Recuerdo que, al atravesar el puente de Irún, Alfonso me miró fijamente y me dijo: «Ena, estás pisando tierra española».

«Mi tierra», pensaba yo. Y era lo mismo que si, al decirme aquello, Alfonso me estuviera entregando lo más valioso de su vida.

Fue entonces cuando conocí al todavía jovencísimo marqués de Viana (ya gran amigo del rey). Parece que lo estoy viendo: vital, alegre, volcado en simpatía y respetuosamente amable conmigo. Qué lejos estaba yo de imaginar que, muchos años después, algunos llegarían a culparme de su inesperada muerte.
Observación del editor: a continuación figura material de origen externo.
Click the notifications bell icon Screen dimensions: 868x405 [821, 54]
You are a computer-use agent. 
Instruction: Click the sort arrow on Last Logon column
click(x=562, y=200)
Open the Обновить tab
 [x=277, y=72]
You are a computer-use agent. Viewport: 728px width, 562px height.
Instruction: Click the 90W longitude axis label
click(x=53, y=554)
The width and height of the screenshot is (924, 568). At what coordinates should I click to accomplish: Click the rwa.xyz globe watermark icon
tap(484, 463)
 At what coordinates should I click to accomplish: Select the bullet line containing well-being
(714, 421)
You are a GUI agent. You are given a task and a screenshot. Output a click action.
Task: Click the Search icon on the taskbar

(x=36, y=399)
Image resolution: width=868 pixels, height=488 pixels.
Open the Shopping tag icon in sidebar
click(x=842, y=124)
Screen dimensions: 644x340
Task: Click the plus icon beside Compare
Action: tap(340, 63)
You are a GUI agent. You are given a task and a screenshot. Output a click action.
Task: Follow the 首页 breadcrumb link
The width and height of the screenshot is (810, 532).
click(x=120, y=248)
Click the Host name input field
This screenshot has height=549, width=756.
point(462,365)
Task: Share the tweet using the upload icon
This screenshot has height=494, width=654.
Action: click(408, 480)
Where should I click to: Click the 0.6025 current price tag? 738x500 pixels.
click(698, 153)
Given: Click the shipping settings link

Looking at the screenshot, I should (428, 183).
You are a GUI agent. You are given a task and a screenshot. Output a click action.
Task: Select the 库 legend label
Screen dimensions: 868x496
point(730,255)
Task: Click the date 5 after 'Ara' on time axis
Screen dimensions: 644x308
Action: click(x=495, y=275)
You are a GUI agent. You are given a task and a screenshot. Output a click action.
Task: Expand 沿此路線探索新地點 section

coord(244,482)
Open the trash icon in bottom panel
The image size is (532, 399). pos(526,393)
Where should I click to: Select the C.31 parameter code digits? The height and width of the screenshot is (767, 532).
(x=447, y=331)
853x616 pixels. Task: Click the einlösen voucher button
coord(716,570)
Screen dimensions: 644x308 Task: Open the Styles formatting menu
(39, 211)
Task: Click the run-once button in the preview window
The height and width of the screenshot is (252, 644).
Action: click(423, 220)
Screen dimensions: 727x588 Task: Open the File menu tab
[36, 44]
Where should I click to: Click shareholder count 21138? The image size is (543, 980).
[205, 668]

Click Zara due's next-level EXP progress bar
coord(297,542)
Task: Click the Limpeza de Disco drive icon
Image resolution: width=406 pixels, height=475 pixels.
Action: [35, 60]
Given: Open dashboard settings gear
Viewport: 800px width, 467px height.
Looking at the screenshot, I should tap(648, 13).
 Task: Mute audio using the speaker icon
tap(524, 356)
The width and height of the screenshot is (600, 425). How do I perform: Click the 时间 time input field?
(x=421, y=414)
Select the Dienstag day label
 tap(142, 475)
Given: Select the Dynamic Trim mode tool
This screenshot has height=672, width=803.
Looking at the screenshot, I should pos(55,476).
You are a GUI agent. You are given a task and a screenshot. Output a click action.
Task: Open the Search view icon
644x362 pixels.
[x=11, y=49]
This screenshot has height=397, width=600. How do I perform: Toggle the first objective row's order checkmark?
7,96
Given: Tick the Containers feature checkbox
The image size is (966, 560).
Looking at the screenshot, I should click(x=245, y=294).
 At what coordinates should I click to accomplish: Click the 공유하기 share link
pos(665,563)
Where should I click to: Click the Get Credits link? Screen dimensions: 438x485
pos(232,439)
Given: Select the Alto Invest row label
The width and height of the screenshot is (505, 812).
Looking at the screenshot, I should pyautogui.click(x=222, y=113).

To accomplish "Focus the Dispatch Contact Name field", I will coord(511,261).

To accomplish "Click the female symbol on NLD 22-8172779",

En aquel tiempo la muerte era una circunstancia apartada de nuestro entorno. Una realidad lejana que se resistía a tomar parte de nuestra felicidad. Pensar en la muerte hubiera sido absurdo y estéril.

De mi futura suegra sabía yo muy poco, pero mis intenciones afectivas hacia ella, sólo por ser la madre del hombre al que yo quería, eran ya muy sólidas.

En los ambientes donde yo me había educado, la diversidad de pareceres relacionados con la reina regente se contrastaban. Algunos aseguraban que mi futura suegra era muy austera, rígida y poco afable. En España le habían adjudicado el mote de «Doña Virtudes» y se rumoreaba que, si como reina regente había sido perfecta, como madre no había sabido inculcarle a su hijo flexibilidades y comprensiones indispensables para ser un hombre más allá de su calidad de rey. Al parecer, desde niño lo habían tratado siempre con demasiado respeto. Incluso le habían dado a entender que, por el hecho de haber nacido con la corona puesta, todo y todos debían amoldarse a sus caprichos. Y eso podía provocarle cierta soberbia involuntaria proclive a desmerecer la ecuanimidad requerida. Pero en cambio otros la admiraban por haber guiado con talento y sutileza afable el difícil timón de la regencia hasta que se decidió la emancipación de su hijo, al que trató de enseñarle los valores morales que ella siempre aplicó en sus decisiones tanto políticas como personales.

Ignoraba yo quién tenía razón. En cualquier caso, lo que hasta entonces había detectado siempre en el monarca era a todas luces positivo. Jamás descubrí en él síntomas altaneros, ni orgullos desaforados, ni empeño en imponer pareceres, como si sólo él pudiera ser infalible.

La gente humilde lo quería y su afabilidad se extendía gratamente no sólo en España, sino en el resto del mundo. También se ensalzaba su facilidad para los estudios, su inteligencia y madurez para extraer consecuencias políticas y su inclinación a adaptarse a los ambientes de cualquier clase social.

Fue muchos años después cuando descubrí que, aunque las cualidades que se le adjudicaban eran ciertas, algo muy importante se le había quedado rezagado en los recovecos de la ignorancia.

Aquel descubrimiento contribuyó a destruir poco a poco la personalidad que yo tanto había admirado.